For a given positive integer $p$, find all triples $(q,\,x,\,y)$ of positive integers, with $q$ relatively prime to $p$, which satisfy $(x^2+y^2)^p=(xy)^q$.

 

[Opalg]

[sp]If a $p$th power is also a $q$th power (with $p$ and $q$ relatively prime), then it must be a $pq$th power. So if $(x^2+y^2)^p=(xy)^q$, then there must be some integer $z$ with $x^2+y^2 = z^q$ and $xy = z^p.$ Solving the second of those equations for $y$ and substituting that into the first equation, you get $$x^2 + \frac{z^{2p}}{x^p} = z^q.$$ Therefore $x^4 - z^qx^2 + z^{2p} = 0,$ a quadratic in $x^2$ with solutions $x^2 = \frac12\bigl(z^q \pm\sqrt{z^{2q} - 4z^{2p}}\bigr).$ For the expression in the square root to be non-negative, we must have $q>p$, so that $x^2 = \frac12\bigl(z^q \pm z^p\sqrt{z^{2(q-p)} - 4}\bigr).$ But the only way for two squares to differ by $4$ is if they are $4$ and $0$. Therefore $z^{2(q-p)} = 4$, from which $q = p+1$ and $z=2$. The solution is then $q= p+1$, $x=y=2^{p/2}$, which implies that $p$ must be even.

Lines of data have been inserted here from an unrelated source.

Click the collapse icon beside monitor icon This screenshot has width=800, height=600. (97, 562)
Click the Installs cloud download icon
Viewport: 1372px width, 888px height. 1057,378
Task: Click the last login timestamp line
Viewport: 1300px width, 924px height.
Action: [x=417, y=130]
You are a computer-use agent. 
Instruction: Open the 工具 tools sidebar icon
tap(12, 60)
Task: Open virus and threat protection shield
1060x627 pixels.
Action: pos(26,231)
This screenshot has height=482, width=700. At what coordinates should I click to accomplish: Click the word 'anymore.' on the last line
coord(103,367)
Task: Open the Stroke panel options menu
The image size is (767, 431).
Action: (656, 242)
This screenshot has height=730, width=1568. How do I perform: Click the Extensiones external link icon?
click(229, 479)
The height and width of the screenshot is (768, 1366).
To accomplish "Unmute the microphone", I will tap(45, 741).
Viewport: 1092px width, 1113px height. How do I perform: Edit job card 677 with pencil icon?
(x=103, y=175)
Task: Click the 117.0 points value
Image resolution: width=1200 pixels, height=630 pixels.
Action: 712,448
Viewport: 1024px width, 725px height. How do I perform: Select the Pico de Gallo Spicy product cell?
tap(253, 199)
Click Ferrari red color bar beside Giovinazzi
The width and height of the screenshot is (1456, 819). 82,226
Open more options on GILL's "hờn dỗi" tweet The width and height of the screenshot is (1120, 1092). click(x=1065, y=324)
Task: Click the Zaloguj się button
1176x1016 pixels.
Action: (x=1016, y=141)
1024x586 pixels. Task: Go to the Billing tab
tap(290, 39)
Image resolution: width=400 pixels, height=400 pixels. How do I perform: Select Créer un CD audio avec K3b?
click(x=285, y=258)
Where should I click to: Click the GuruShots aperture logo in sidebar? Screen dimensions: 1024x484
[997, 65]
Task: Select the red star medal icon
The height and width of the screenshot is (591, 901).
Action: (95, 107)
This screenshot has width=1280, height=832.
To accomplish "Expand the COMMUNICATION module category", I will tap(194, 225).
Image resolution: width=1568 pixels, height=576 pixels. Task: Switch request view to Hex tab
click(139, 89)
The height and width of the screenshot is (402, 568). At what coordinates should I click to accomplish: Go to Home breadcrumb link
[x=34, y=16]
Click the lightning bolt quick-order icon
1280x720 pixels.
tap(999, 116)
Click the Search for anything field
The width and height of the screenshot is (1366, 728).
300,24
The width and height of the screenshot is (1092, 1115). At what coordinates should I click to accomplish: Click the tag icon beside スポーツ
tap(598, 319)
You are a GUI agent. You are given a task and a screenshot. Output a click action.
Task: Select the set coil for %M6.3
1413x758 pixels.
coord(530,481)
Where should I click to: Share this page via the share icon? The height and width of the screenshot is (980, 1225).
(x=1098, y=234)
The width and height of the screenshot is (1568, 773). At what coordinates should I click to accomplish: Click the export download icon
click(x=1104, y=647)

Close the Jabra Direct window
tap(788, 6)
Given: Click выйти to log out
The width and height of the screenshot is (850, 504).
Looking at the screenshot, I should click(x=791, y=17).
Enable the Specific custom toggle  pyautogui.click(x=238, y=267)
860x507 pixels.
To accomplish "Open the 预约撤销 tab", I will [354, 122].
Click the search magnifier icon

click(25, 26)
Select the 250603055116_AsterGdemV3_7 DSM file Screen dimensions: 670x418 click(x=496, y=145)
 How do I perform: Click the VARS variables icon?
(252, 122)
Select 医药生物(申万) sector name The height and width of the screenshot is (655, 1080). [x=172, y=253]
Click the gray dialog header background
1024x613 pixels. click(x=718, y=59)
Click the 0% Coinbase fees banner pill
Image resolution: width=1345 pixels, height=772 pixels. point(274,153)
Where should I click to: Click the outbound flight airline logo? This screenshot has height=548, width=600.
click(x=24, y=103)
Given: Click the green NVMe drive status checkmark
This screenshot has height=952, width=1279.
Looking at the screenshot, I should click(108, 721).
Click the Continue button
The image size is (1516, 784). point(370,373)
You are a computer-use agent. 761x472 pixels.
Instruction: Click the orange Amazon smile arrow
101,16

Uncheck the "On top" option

For odd $p$ there is no solution.[/sp]

 

[anemone]

[sp]If a $p$th power is also a $q$th power (with $p$ and $q$ relatively prime), then it must be a $pq$th power. So if $(x^2+y^2)^p=(xy)^q$, then there must be some integer $z$ with $x^2+y^2 = z^q$ and $xy = z^p.$ Solving the second of those equations for $y$ and substituting that into the first equation, you get $$x^2 + \frac{z^{2p}}{x^p} = z^q.$$ Therefore $x^4 - z^qx^2 + z^{2p} = 0,$ a quadratic in $x^2$ with solutions $x^2 = \frac12\bigl(z^q \pm\sqrt{z^{2q} - 4z^{2p}}\bigr).$ For the expression in the square root to be non-negative, we must have $q>p$, so that $x^2 = \frac12\bigl(z^q \pm z^{2p}\sqrt{z^{2(q-p)} - 4}\bigr).$ But the only way for two squares to differ by $4$ is if they are $4$ and $0$. Therefore $z^{2(q-p)} = 4$, from which $q = p+1$ and $z=2$. The solution is then $q= p+1$, $x=y=2^{p/2}$, which implies that $p$ must be even. For odd $p$ there is no solution.[/sp]

What a perfect and brilliant solution, Opalg! (Happy)

Well done and thanks for participating! :)